** Opening Data for this exercise block **

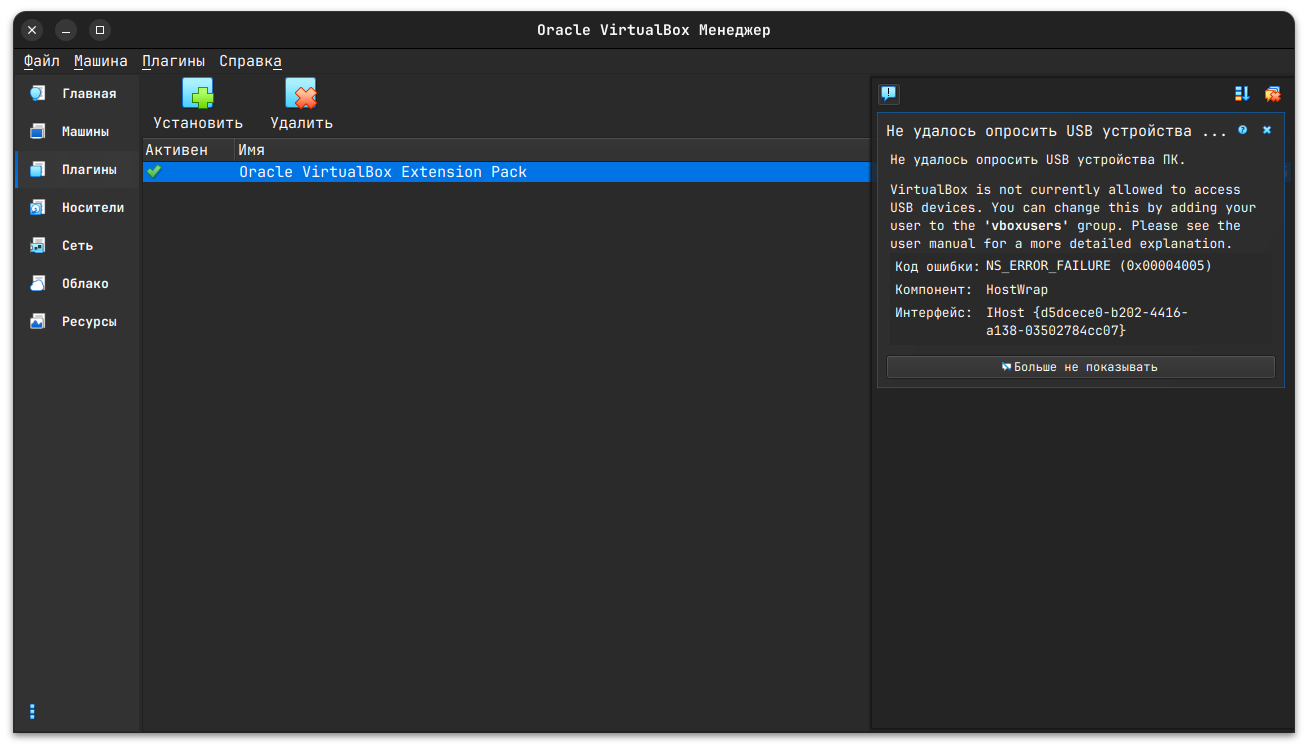Sort the list by the Имя column header
This screenshot has height=749, width=1308.
pyautogui.click(x=550, y=150)
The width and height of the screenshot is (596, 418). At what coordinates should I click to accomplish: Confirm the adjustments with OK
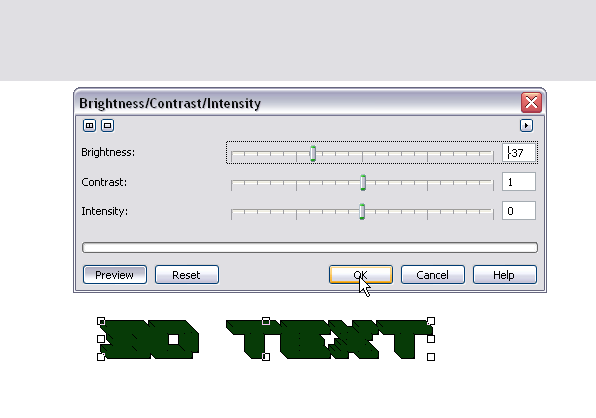pos(361,275)
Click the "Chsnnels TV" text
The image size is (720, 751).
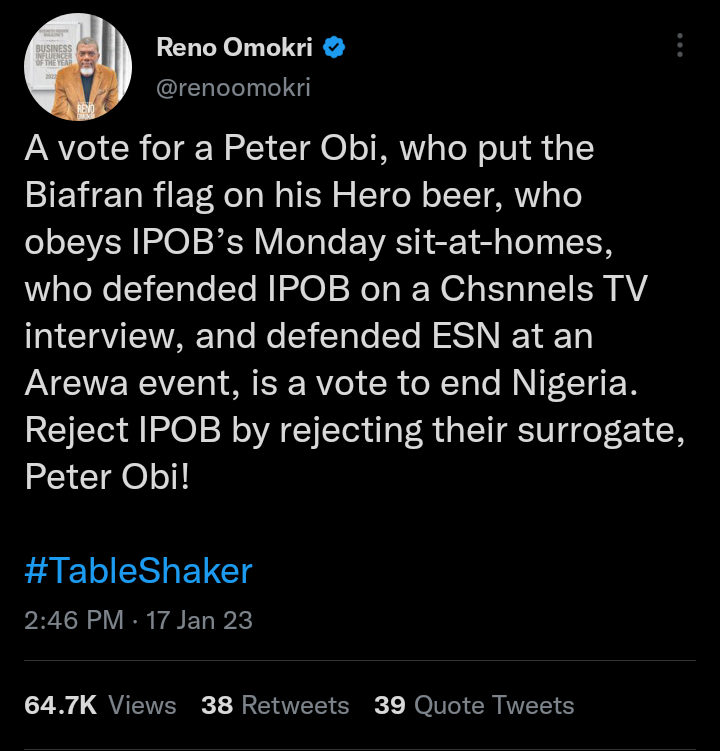(553, 288)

** Closing Data for this exercise block **

Task goal :: Reproduce exactly, and only, the lines that begin at the one containing "The width and" and end with the final line of the data, both included, while omitting every picture.

Written solution ::
The width and height of the screenshot is (596, 418). At what coordinates should I click to accomplish: Confirm the adjustments with OK
pos(361,275)
Click the "Chsnnels TV" text
The image size is (720, 751).
(553, 288)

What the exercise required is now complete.